• _EXERCISE TASK_
Reproduce every item below word for word, omitting the pictures from your answer.

• _Dataset entries_

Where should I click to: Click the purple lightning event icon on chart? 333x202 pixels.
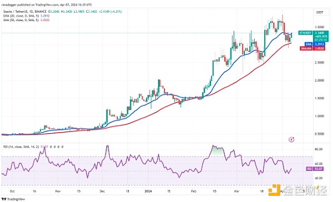pyautogui.click(x=291, y=139)
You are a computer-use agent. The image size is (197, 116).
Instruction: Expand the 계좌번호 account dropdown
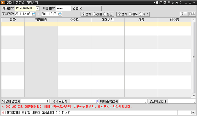[x=37, y=9]
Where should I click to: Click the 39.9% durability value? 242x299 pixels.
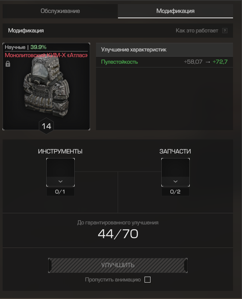click(x=38, y=47)
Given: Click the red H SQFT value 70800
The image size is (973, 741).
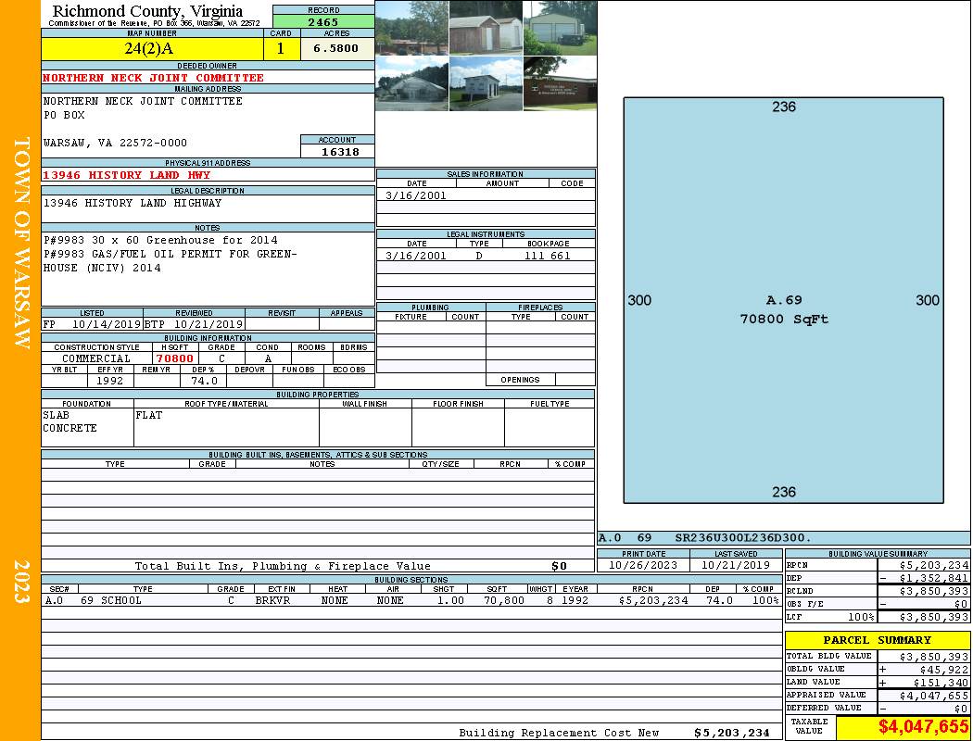Looking at the screenshot, I should [x=175, y=358].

• _ANSWER FOR THE TASK_
Where should I click to: Click the purple lightning event icon on chart? 333x202 pixels.
pyautogui.click(x=291, y=139)
You are a computer-use agent. The image size is (197, 116).
Instruction: Expand the 계좌번호 account dropdown
[x=37, y=9]
Where should I click to: Click the 39.9% durability value? 242x299 pixels.
click(x=38, y=47)
Given: Click the red H SQFT value 70800
The image size is (973, 741).
Looking at the screenshot, I should [x=175, y=358].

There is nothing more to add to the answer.